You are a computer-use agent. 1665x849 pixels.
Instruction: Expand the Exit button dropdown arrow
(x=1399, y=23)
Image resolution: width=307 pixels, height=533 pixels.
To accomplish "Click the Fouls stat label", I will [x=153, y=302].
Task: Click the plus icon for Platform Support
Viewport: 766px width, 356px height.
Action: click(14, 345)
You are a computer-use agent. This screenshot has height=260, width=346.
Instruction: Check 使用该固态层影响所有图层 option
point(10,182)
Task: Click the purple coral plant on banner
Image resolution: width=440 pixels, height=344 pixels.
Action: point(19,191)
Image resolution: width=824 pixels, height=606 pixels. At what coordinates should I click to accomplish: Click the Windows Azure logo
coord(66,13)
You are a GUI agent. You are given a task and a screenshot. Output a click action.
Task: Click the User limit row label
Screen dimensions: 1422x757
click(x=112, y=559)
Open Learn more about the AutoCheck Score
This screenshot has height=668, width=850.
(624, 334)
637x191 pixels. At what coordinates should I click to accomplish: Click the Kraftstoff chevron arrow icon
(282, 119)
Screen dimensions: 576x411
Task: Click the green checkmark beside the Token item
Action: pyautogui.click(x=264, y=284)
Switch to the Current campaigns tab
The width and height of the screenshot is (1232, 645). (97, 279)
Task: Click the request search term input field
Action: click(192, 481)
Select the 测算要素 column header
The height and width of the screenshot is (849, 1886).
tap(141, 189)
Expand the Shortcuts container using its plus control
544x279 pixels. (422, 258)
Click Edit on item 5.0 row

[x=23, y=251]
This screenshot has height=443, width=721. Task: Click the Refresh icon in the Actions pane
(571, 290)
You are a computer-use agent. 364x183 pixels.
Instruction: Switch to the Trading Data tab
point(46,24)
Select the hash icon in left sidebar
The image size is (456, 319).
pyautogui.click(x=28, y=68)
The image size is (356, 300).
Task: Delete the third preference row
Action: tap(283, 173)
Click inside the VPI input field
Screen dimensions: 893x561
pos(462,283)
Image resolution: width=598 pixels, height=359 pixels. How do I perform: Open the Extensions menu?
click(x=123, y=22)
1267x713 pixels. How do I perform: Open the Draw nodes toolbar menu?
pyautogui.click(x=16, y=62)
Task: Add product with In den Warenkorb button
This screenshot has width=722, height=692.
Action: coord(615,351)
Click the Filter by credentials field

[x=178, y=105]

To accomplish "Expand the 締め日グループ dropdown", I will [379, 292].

Task directions
Determine how many lines of the data include the word "computer". Reply with the count and no other text.

Expected answer
3